Travelers have a way of being judgmental about other travelers

“Our incessant commentary on others gives insights into the tourist or vacation mode of consumption. “Those other tourists” come to represent a commodified, fragmented tourism. Here we find a model of tourism as consumption, with vacationers moving along the shelves of the tourist supermarket, falling for today’s special offers, the well-advertised, the cheap, the easily digested, the standardized items of tourist experiences. The commentator sees himself or herself in other terms, not as a consumer but as a producer of experiences… What is it that makes some people define some experiences as shallow or rich, meaningful or meaningless, sublime moments of personal bliss or just another prepackaged item from the tourist industry? And how do we project our own interpretations of what happens in others’ lives?”
–Orvar Lofgren, On Holiday: A History of Vacationing (1999)

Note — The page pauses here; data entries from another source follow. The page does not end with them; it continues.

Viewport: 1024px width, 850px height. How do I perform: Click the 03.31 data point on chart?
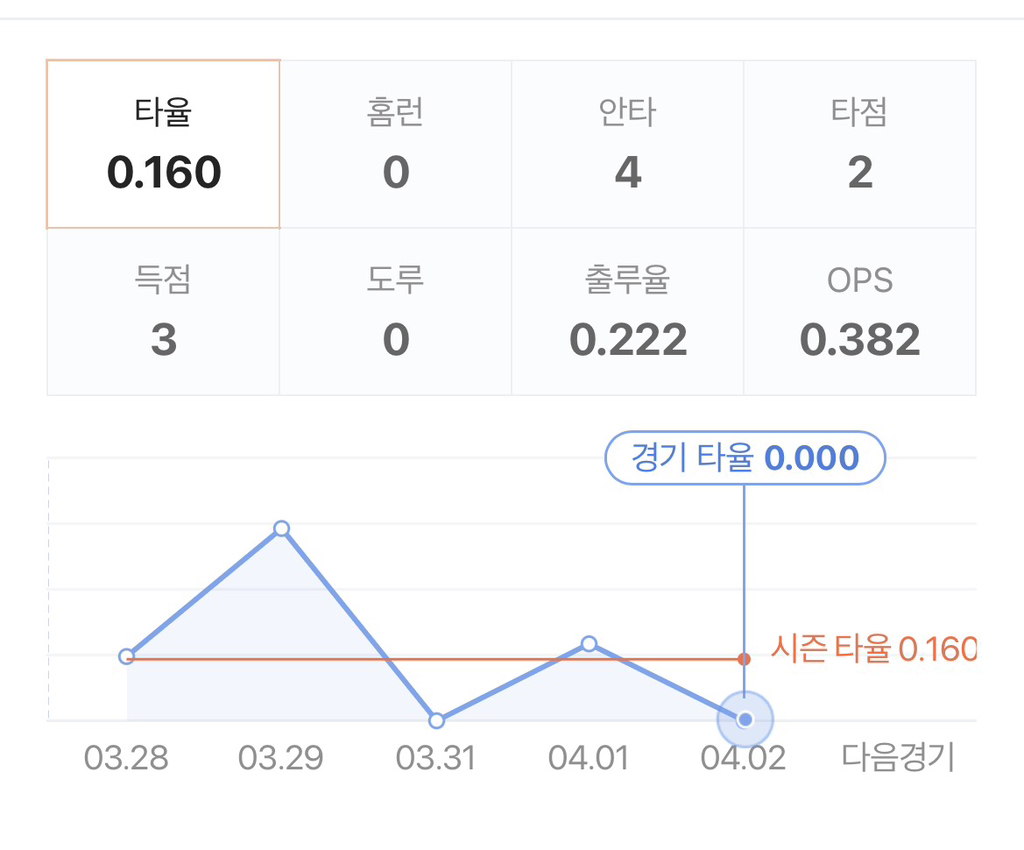click(x=436, y=720)
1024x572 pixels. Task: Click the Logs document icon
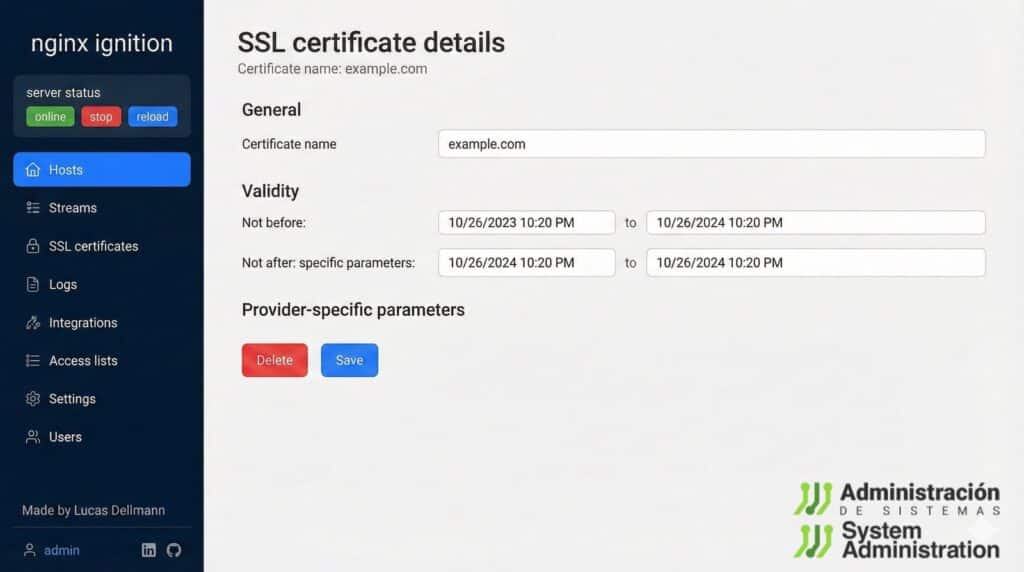[32, 285]
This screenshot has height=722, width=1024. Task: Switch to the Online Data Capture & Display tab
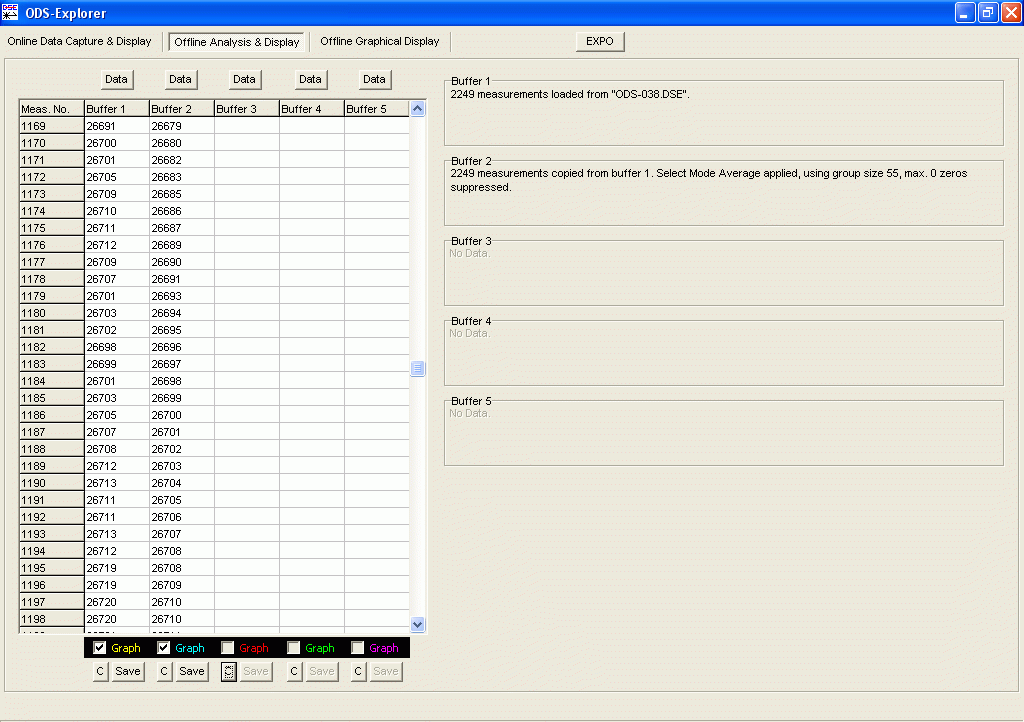click(80, 41)
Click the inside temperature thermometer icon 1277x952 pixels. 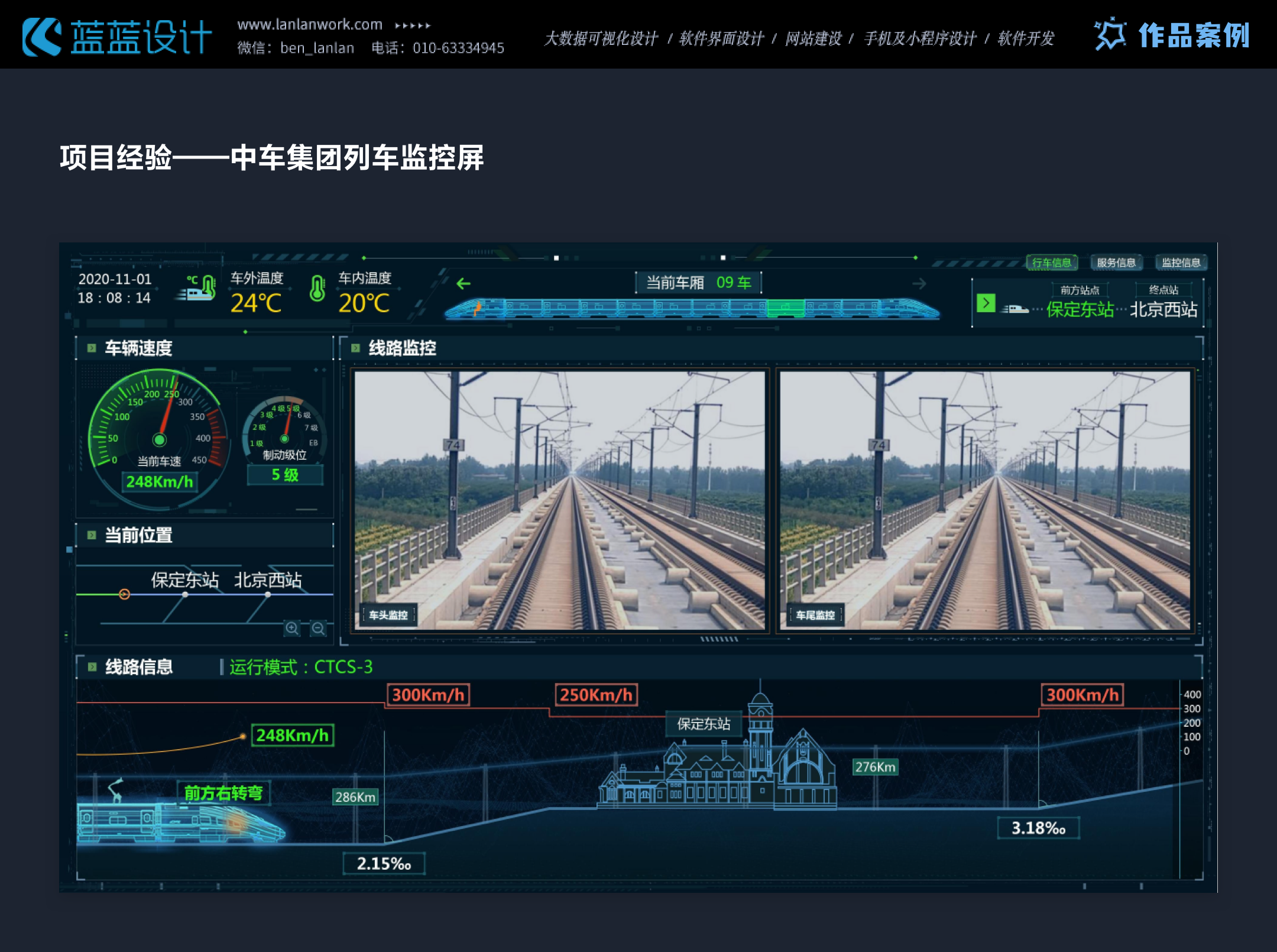[x=317, y=289]
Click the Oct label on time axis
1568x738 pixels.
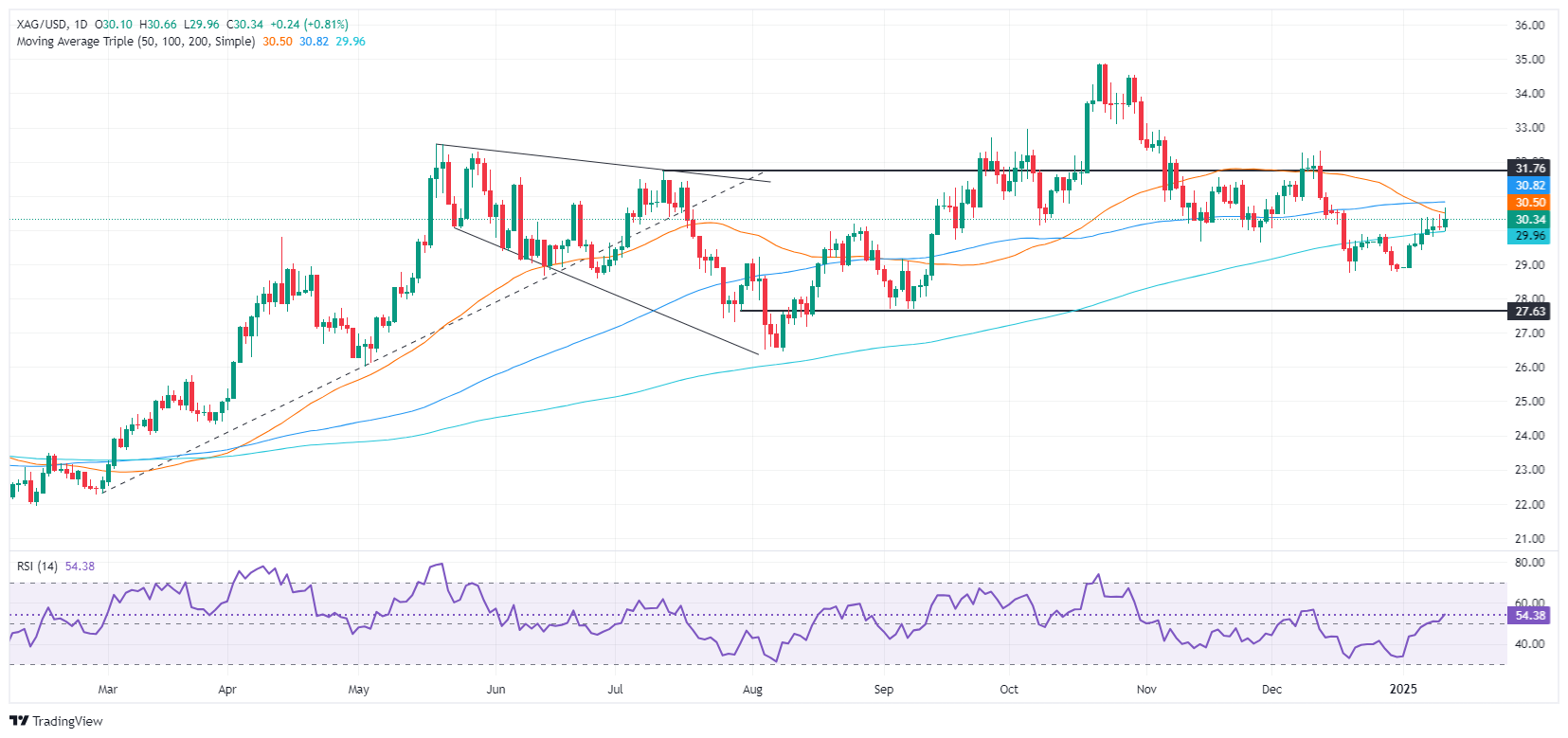click(1009, 690)

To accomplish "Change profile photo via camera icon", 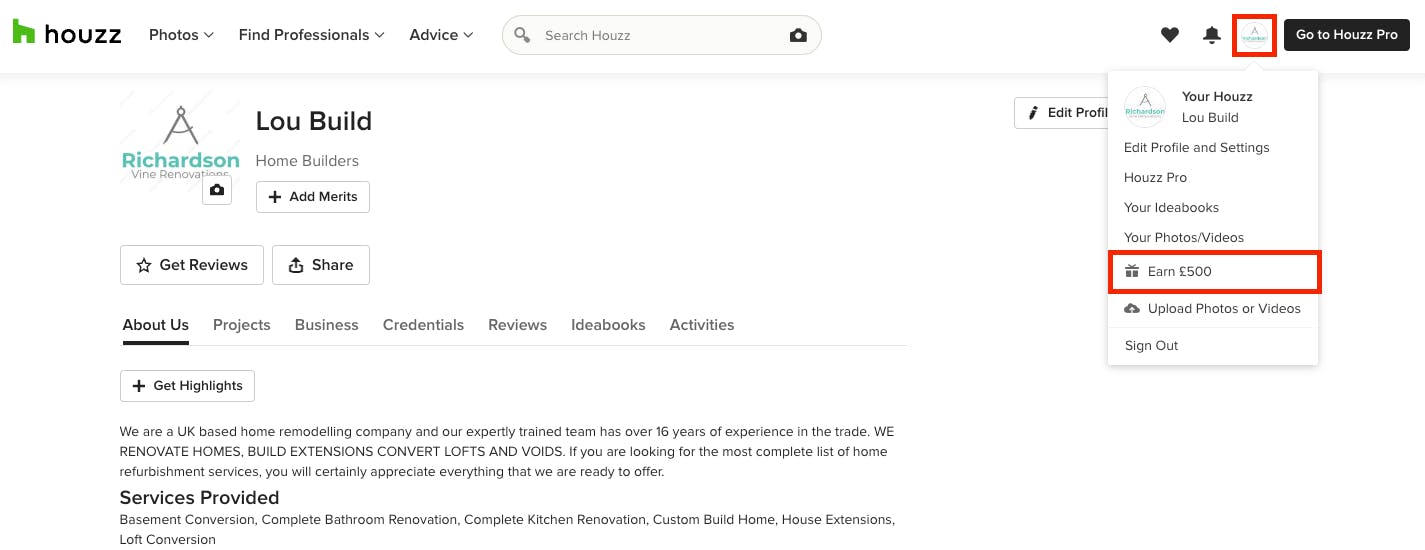I will (217, 189).
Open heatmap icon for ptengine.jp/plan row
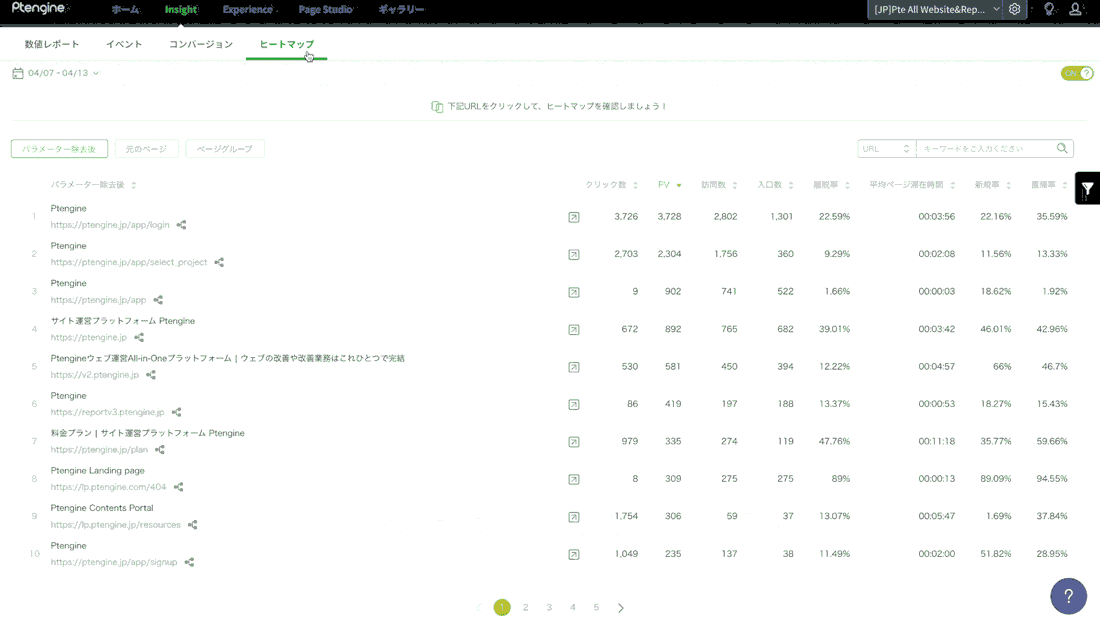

Posted by | Comments (1)  | October 31, 2011
Category: Travel Quote of the Day


One Response to “Travelers have a way of being judgmental about other travelers”

  1. Davis Says:

    Travel is just moving from one place to another. It is only we humans who give things meaning and the meaning we give depends on where we are in our own life. For the person who is ready, a visit to a monastery is a spiritual journey, while to another it is just a way to get away from the telephone.